Nothing they’ve done since they were created has ever moved them in a more open source friendly direction, and they’ve broken a ton of promises both implicit and explicit along the way.
GitHub OTOH has only become more open source friendly (minus the AI stuff, but I suspect Gitlab is no better on that front).
One feature area where Gitlab is still better for realworld stuff is CI (Gitlab CI vs Github Actions). Yes, you can do most things on both, but Gitlab CI makes a lot more sense.
In general, Github still feels like it's built for hobby coders (focusing on simplicity instead of configurability - which doesn't have to be a bad thing) while Gitlab feels like it's built for professional teams from the ground up.
I have used Gitlab CI basically daily for over 5 years and it makes sense. I would need to think hard to come up with something that seems fundamentally wrong.
I have never used Github Actions. Can you explain or give some examples what doesn't make sense?
IIRC Github Actions started as a 'visual editor' where you would drop and arrange 'Actions' and define the data flow between actions, but what most people want from a CI system is just a script/config file in their git repo which defines what command line tools to run, and to group those commands in jobs dependending on each other so that some jobs can run in parallel (which Github Actions only implemented as an afterthought after users demanded it).

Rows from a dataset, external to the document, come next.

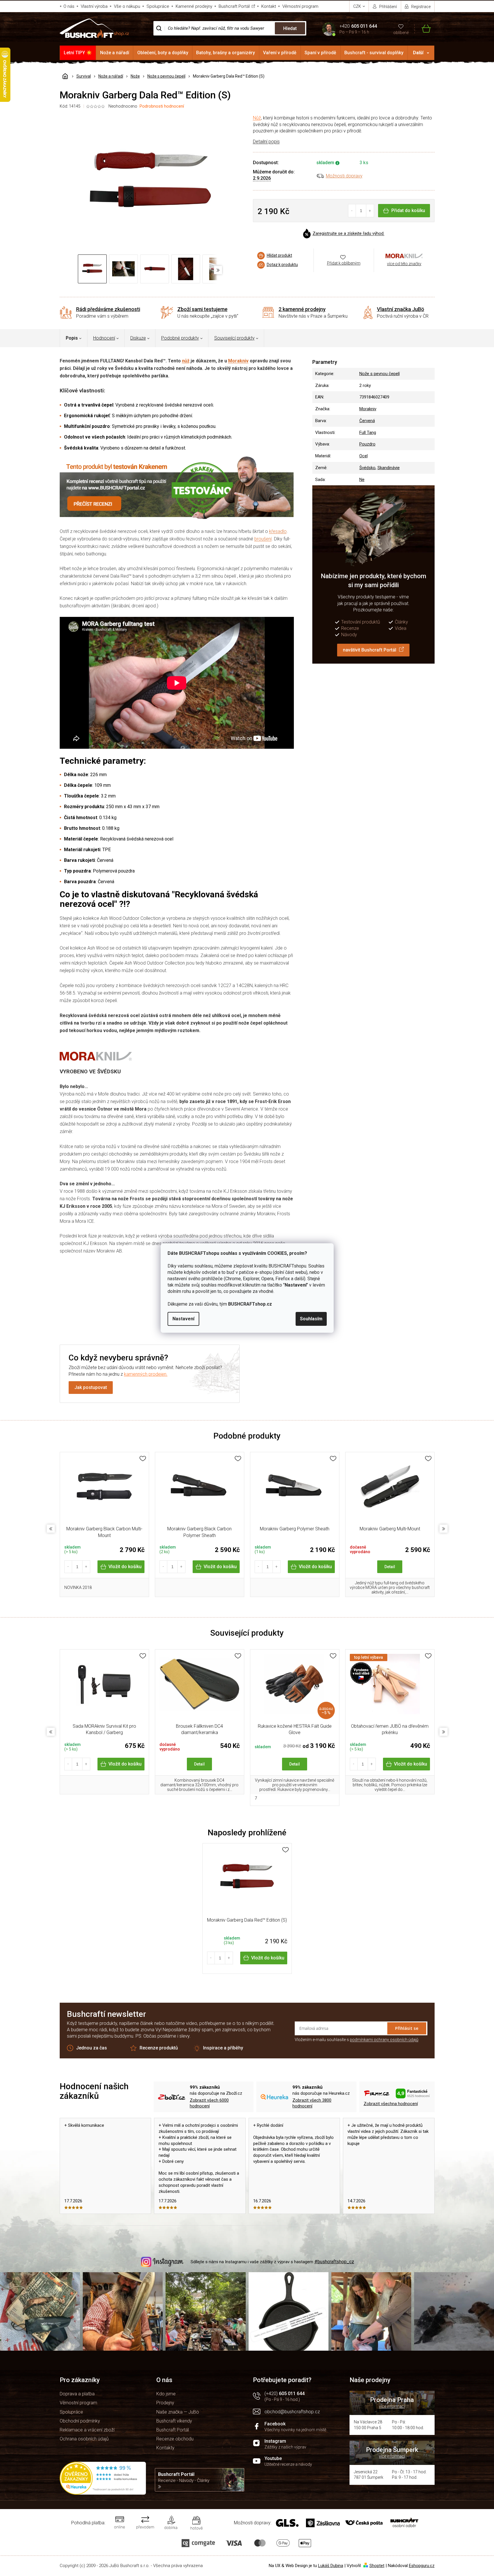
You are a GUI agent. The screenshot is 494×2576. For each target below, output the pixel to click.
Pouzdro (367, 444)
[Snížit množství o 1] (352, 210)
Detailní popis (266, 141)
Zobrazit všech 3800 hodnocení (311, 2103)
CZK (357, 6)
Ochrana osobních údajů (84, 2439)
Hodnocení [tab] (104, 338)
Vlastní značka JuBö (400, 309)
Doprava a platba (77, 2394)
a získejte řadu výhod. (348, 233)
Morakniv (238, 361)
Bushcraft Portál (234, 6)
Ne (362, 479)
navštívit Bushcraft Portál (369, 650)
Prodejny (165, 2402)
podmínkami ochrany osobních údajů (384, 2039)
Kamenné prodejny (194, 6)
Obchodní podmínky (80, 2421)
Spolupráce (157, 6)
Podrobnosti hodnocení (162, 106)
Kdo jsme (166, 2394)
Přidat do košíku (408, 210)
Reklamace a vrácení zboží (87, 2430)
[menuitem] (78, 53)
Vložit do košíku (125, 1566)
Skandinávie (388, 467)
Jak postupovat (90, 1387)
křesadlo (278, 531)
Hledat (290, 28)
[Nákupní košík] (422, 28)
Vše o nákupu (127, 6)
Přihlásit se (406, 2028)
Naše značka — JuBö (177, 2412)
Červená (367, 420)
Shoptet (376, 2565)
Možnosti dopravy (344, 176)
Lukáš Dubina (330, 2565)
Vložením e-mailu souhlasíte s (356, 2039)
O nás (68, 6)
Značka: (404, 256)
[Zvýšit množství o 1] (370, 210)
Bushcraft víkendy (174, 2421)
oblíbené (401, 32)
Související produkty (234, 338)
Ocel (363, 455)
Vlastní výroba (94, 6)
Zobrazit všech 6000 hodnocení (209, 2103)
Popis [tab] (72, 338)
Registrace (421, 6)
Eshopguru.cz (422, 2565)
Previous (51, 1529)
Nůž (257, 118)
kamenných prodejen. (146, 1374)
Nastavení (183, 1318)
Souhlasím (311, 1318)
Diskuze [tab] (138, 338)
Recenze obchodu (175, 2439)
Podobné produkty (180, 338)
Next (443, 1529)
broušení (263, 539)
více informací (392, 2406)
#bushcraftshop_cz (334, 2261)
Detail (389, 1566)
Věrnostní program (300, 6)
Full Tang (367, 432)
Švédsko (367, 467)
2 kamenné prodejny (302, 309)
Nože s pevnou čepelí (379, 373)
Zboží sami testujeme (202, 309)
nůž (185, 361)
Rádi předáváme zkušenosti (108, 309)
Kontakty (165, 2447)
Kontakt (268, 6)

To reuse code, Gitlab CI has simple template files which you can import into your toplevel .gitlab-ci.yml, and you have an inheritance system to derive new jobs from other jobs. That's a very simple and powerful system.

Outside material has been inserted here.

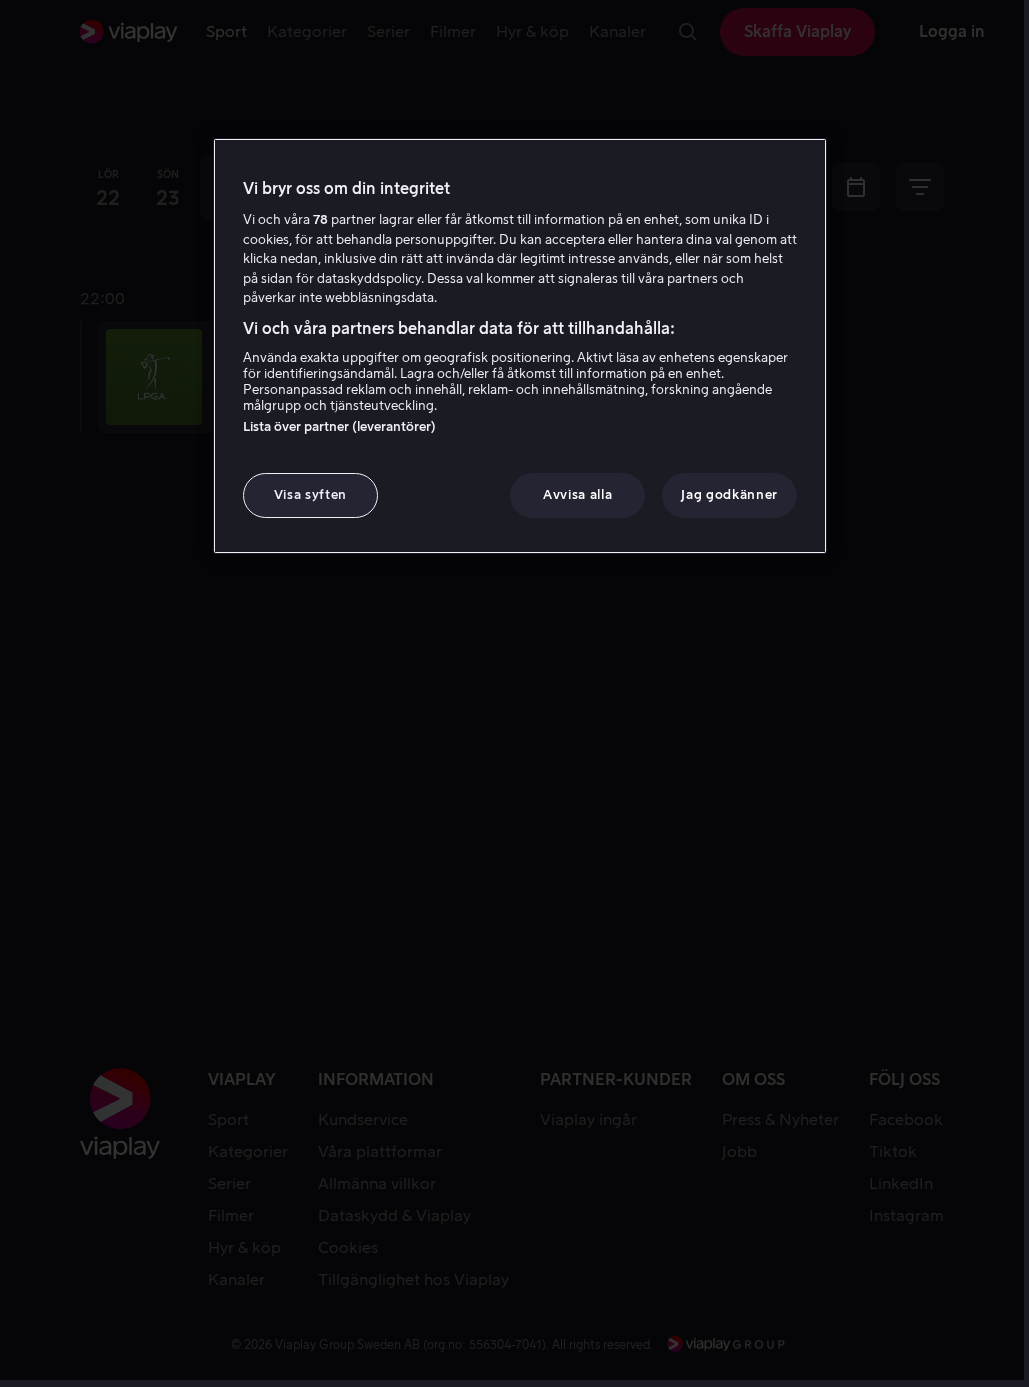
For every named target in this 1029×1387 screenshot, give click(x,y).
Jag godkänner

Code reuse in Github works with above mentioned 'actions' where each action seems to be a whole repository of stuff instead of a single file like in Gitlab CI.
Gitlab CI seems to be designed by people who know what they do and what their users need, while Github Actions seems to be designed by architecture astronauts, and has only afterwards and reluctantly been hammered into a shape where it does the things most users expect.
GitHub Actions feels like it was first designed to let people customize the GitHub Pages deploy flow (since GitHub by default only offered Jekyll as a static site generator, and Jekyll is Ruby tooling and not lightweight to run at all) and as a CI tool second, being molded into behaving like one after Travis CI went bad for open source projects.
Gitlab CI actually seems like it was made for CI in the first place.
I'm pretty sure of the same, and that feature actually leaks into the implementation. Right after the initial introduction of the current Github Actions, we translated some Azure Devops scripts to Actions and a lot of the structure and most keywords where nearly identical. As well as the interface when running the CI.
If I remember correctly GitHub CI is pretty much a straight port of Microsoft’s existing Azure DevOps CI, done pretty soon after the acquisition. The rest of Azure DevOps UX is kinda insane so it’s no surprise the CI is a bit of a pain too.
Try and test a Github Action locally - it's an engineering project up there with the Space Shuttle.
Repositories around the world are filled with endless commits of "test1", "test2", "test3" trying to debug their actions in prod.
Right, but Gitlab does have the excellent built-in pipeline editor that will visualize and validate your pipelines for you.
It can also render the complete pipeline config (making it easy to run and debug the problematic parts locally just by copying the relevant parts, even if they're hidden in and include somewhere).
I find them both equally bad just in different ways.
Compare the gitlab UI with phabricator for example. The workflows are mostly a strange mixture of whatever github made up on the back of a napkin and Stakeholder-consultant slop.
GitLab has accepted my patches…do you have a timeline for when Github will do the same? Sure, maybe the directions are different, but the baselines couldn't be more different either.
Neat…though considering how far removed it is from the actual behaviors of the forge rather than things that are essentially "bikeshed topics", I'm still not very convinced that Github is even in the same league as GitLab in "OSS friendliness".
In my experience, Gitlab is a lot more stable than Github. My last job was on Github, and we had an outage a couple times a month at least. We even had a Slack emote for it! My current job is on Gitlab, and we haven’t had a single outage in the year that we’ve been on them.
Second that. My job before last moved to a locally hosted enterprise Github instance, which promptly ate itself. The specs required to run it were also impressive, something like 64gb minimum to boot but more was strongly recommended.
Haha, I keep getting burned by GitHub outages even as a private contributor with my personal account... speaking of which, I expect one outage soon, this week so far it has been available always when I needed it...
GitHub is open source friendly on paper, but almost nothing they do is actually open source, or even source available. Contrast that to GitLab who are actually open core, and the vast majority of their software if publicly available for free with a very permissive license.
One talks about open source because it's the de facto home of open source. The other is actually open source.
Nothing they’ve done since they were created has ever moved them in a more open source friendly direction, and they’ve broken a ton of promises both implicit and explicit along the way.
GitHub OTOH has only become more open source friendly (minus the AI stuff, but I suspect Gitlab is no better on that front).